# Extract

+ + + + +

Robust Linear Regression: Phase-Transitions and Precise Tradeoffs for General Norms
Elvis Dohmatob, Meyer Scetbon

TL;DR
This paper explores the fundamental tradeoffs between adversarial robustness and predictive accuracy in linear regression models, providing precise characterizations across various regimes and attack norms.
Contribution
It offers a comprehensive theoretical analysis of robustness-accuracy tradeoffs in linear regression under adversarial attacks, extending previous work to general norms and settings.

+ + + + +

# Challenge 1
Reproduce the robust linear regression summary from "Robust Linear Regression: Phase-Transitions" up to and including "and attack norms.".
# Challenge 2
Write the next part of the robust linear regression summary, beginning after its final sentence.

# Material
+ + + + +

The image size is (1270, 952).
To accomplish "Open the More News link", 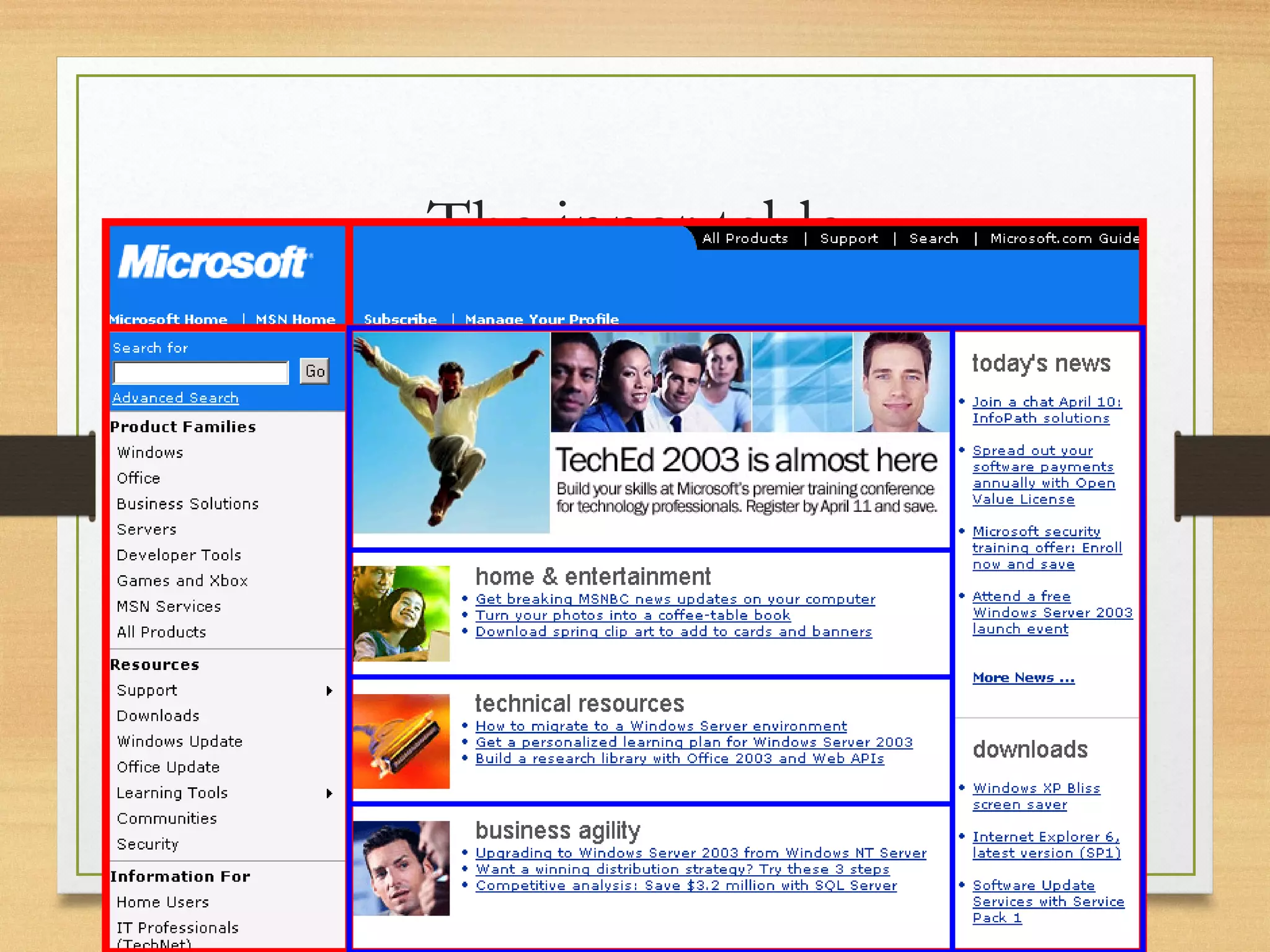I will (1023, 677).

+ + + + +

# Exercise output 1
Robust Linear Regression: Phase-Transitions and Precise Tradeoffs for General Norms
Elvis Dohmatob, Meyer Scetbon

TL;DR
This paper explores the fundamental tradeoffs between adversarial robustness and predictive accuracy in linear regression models, providing precise characterizations across various regimes and attack norms.

# Exercise output 2
Findings
Identifies regimes where robustness does not harm accuracy
Characterizes unavoidable tradeoffs in certain regimes
Empirically validates theoretical predictions
Abstract
In this paper, we investigate the impact of test-time adversarial attacks on linear regression models and determine the optimal level of robustness that any model can reach while maintaining a given level of standard predictive performance (accuracy). Through quantitative estimates, we uncover fundamental tradeoffs between adversarial robustness and accuracy in different regimes. We obtain a precise characterization which distinguishes between regimes where robustness is achievable without hurting standard accuracy and regimes where a tradeoff might be unavoidable. Our findings are empirically confirmed with simple experiments that represent a variety of settings. This work applies to feature covariance matrices and attack norms of any nature, and extends beyond previous works in this area.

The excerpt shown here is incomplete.